**YOUR INSTRUCTIONS**
Exactly the lines from the line that has "Task: Click the dollar sign icon" through the final line below are to be retyped, and the pictures are not.

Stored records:
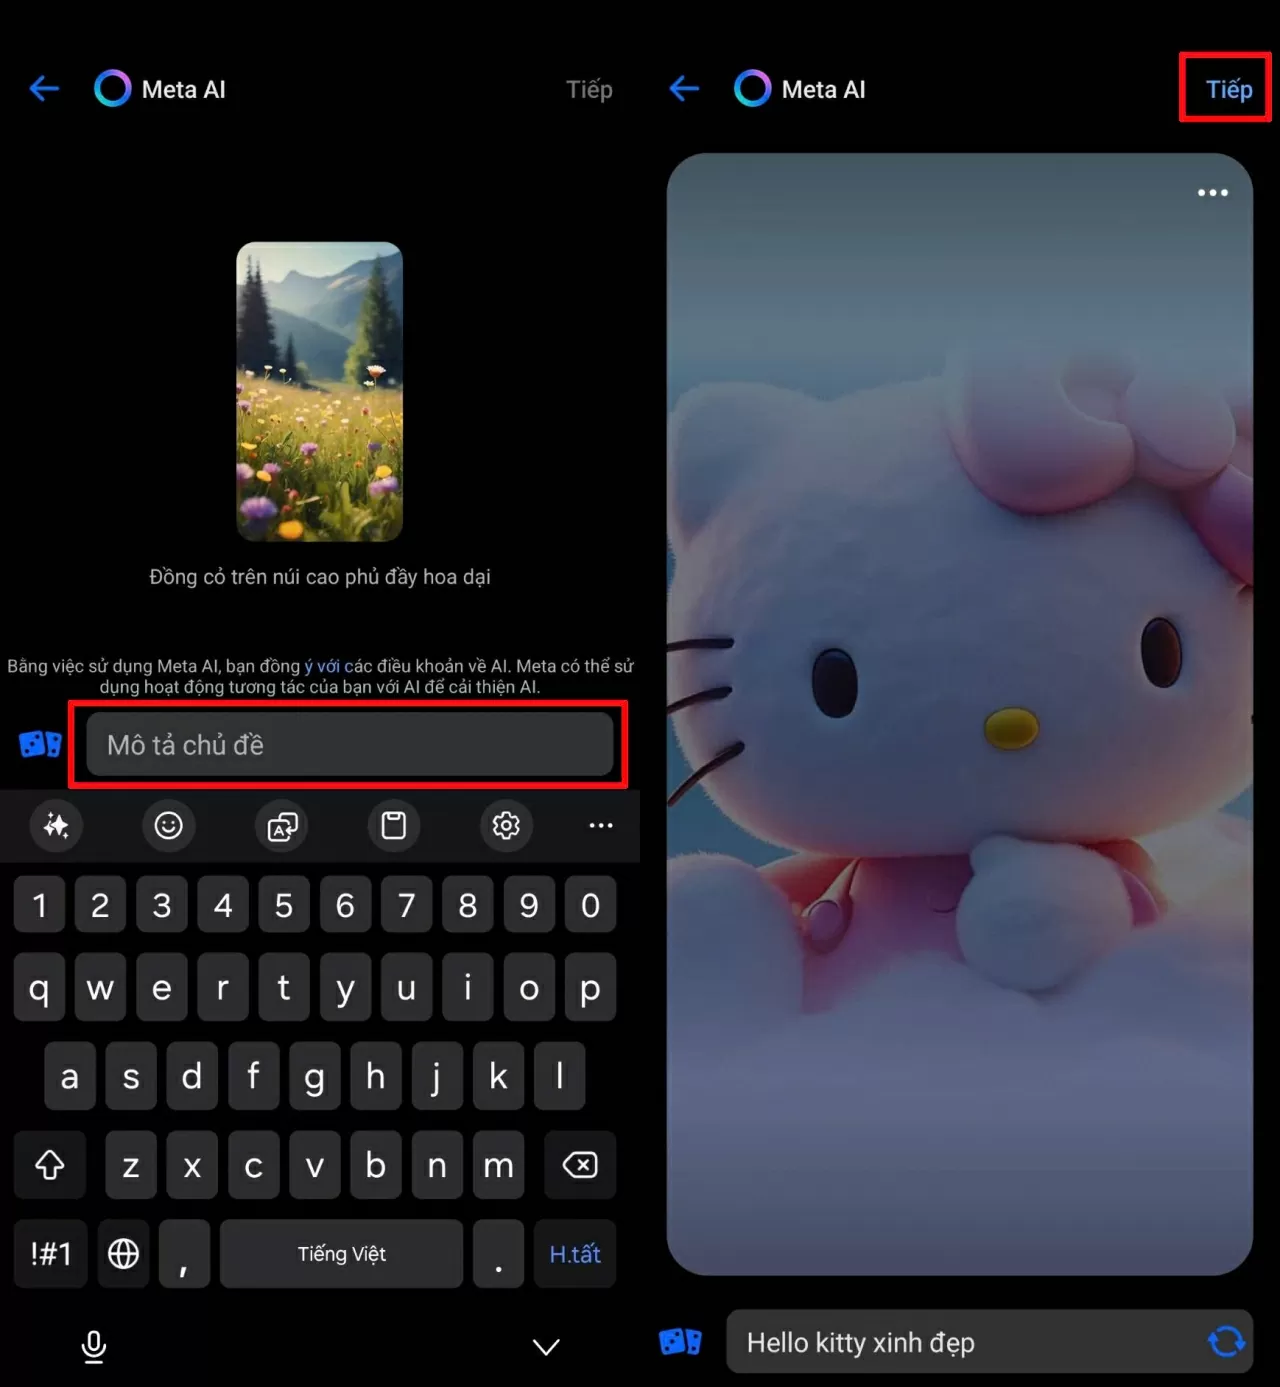Tap microphone voice input icon
Viewport: 1280px width, 1387px height.
pyautogui.click(x=94, y=1346)
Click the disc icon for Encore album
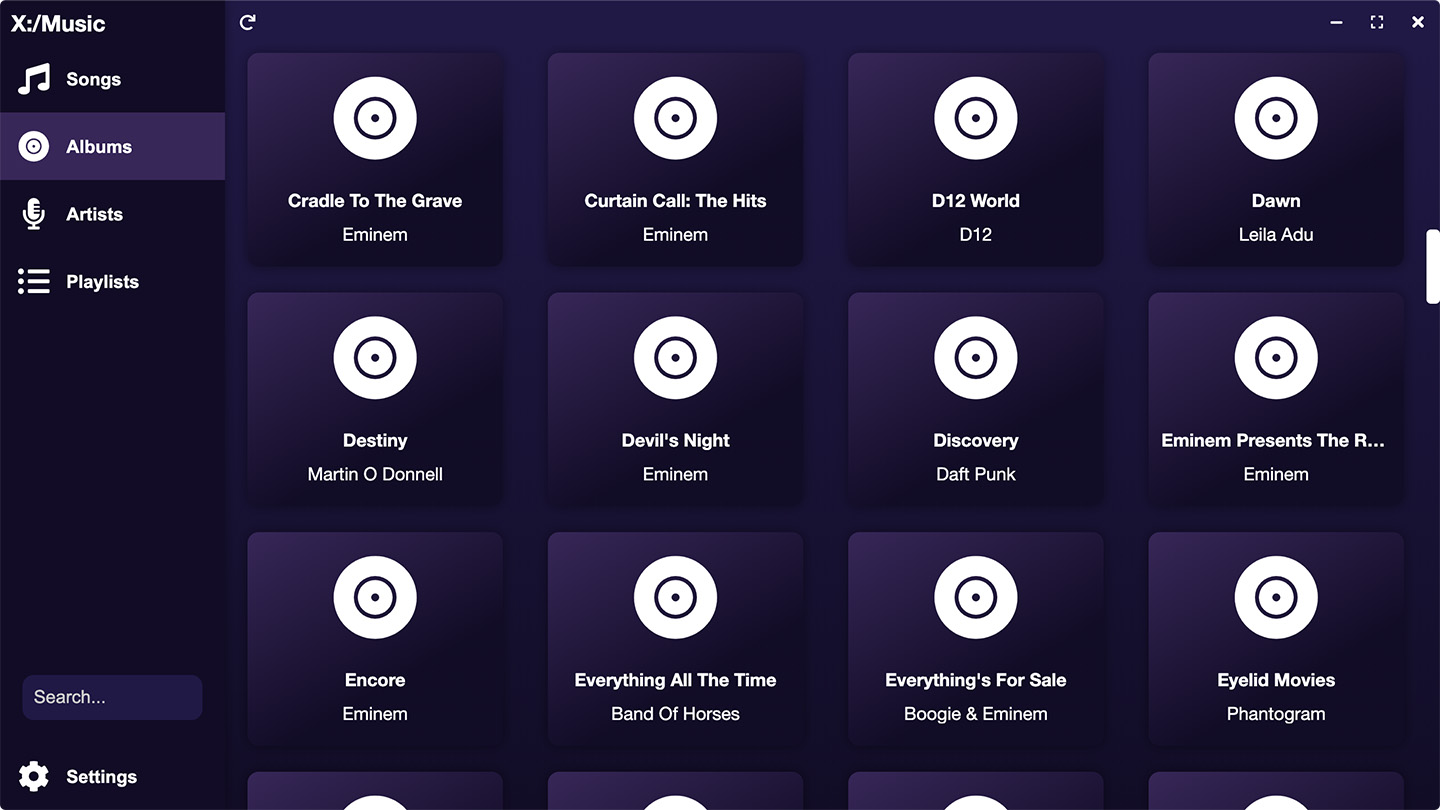Screen dimensions: 1440x810 coord(375,598)
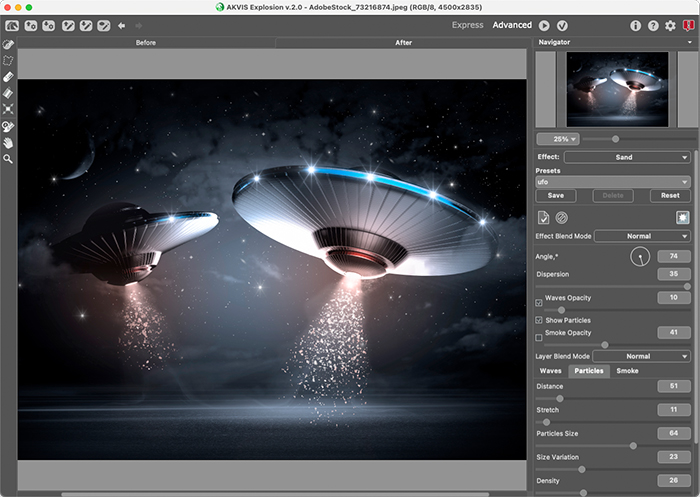Uncheck the Show Particles checkbox
Image resolution: width=700 pixels, height=497 pixels.
[539, 320]
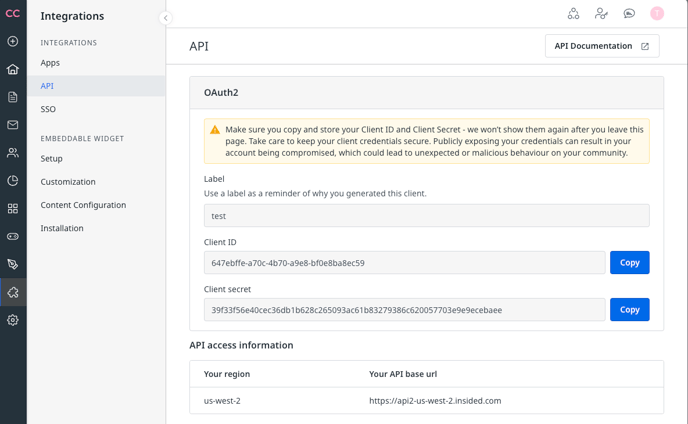Copy the Client secret value
This screenshot has width=688, height=424.
pos(630,309)
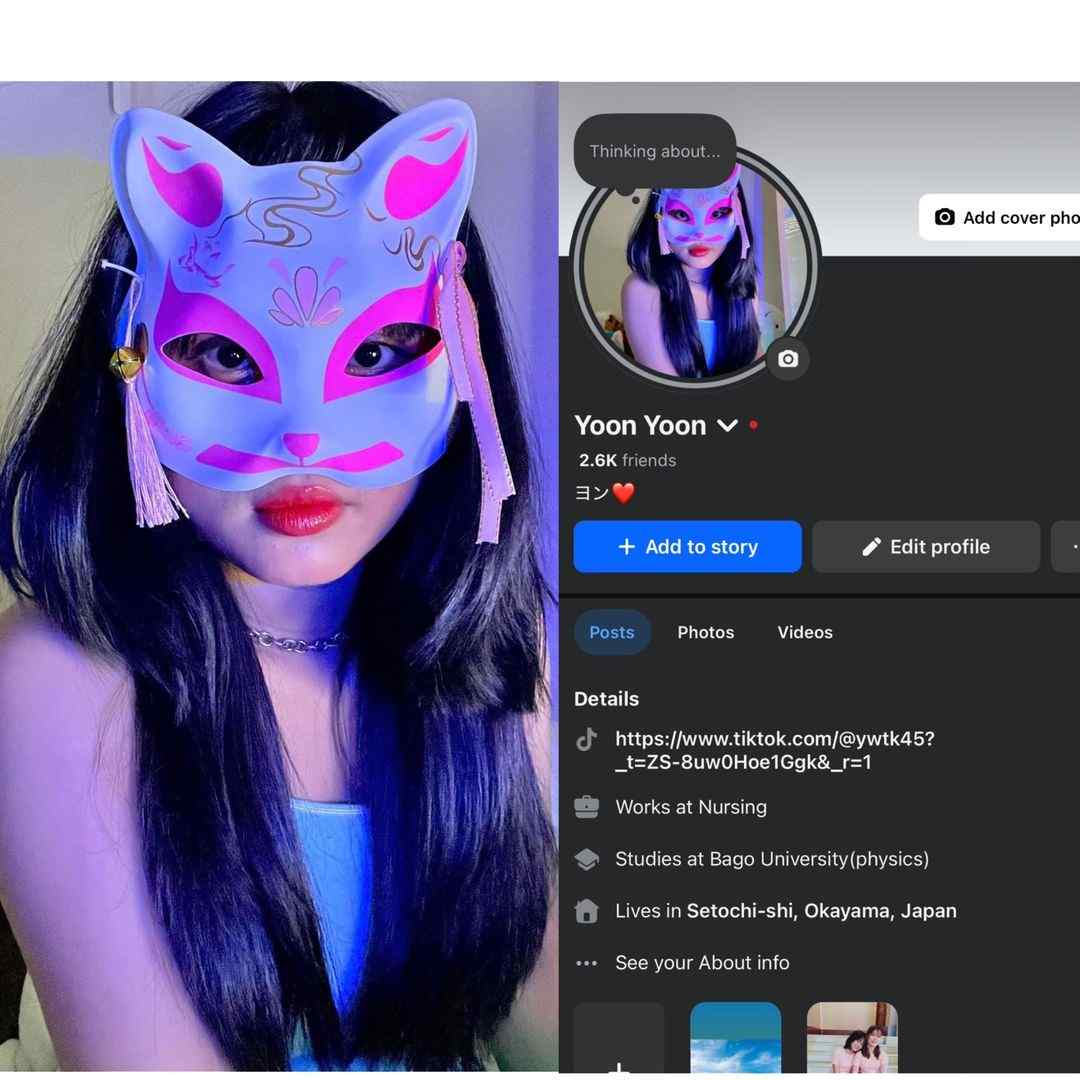Open See your About info
1080x1080 pixels.
(x=702, y=963)
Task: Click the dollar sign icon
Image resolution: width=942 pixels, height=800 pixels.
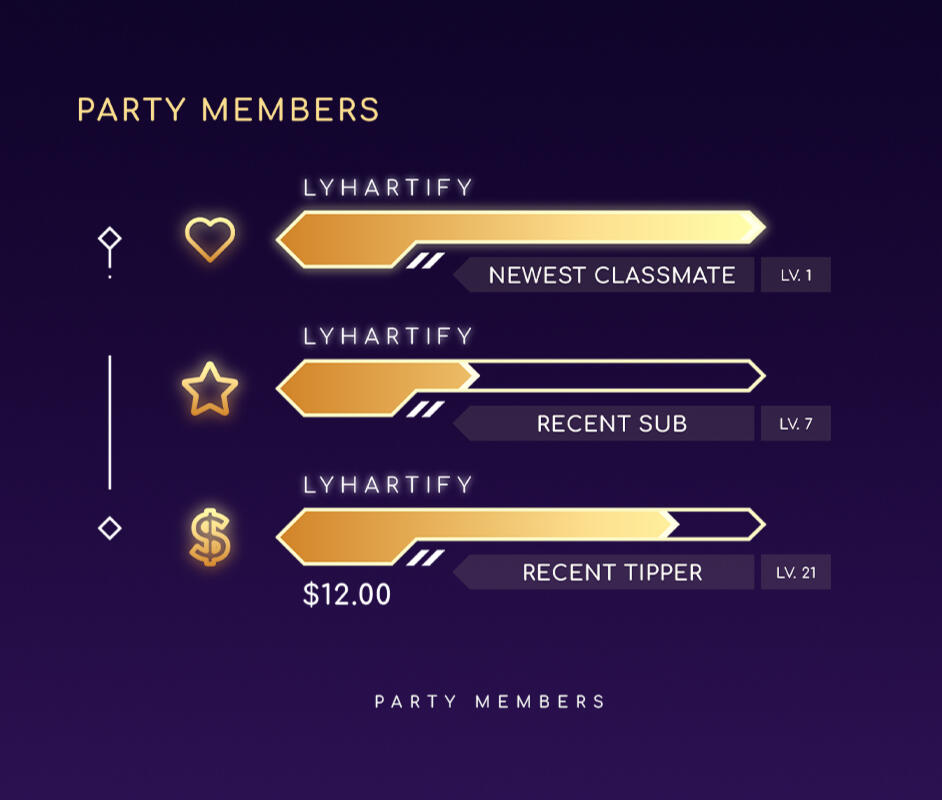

**ANSWER AREA**
Task: Click the dollar sign icon
Image resolution: width=942 pixels, height=800 pixels.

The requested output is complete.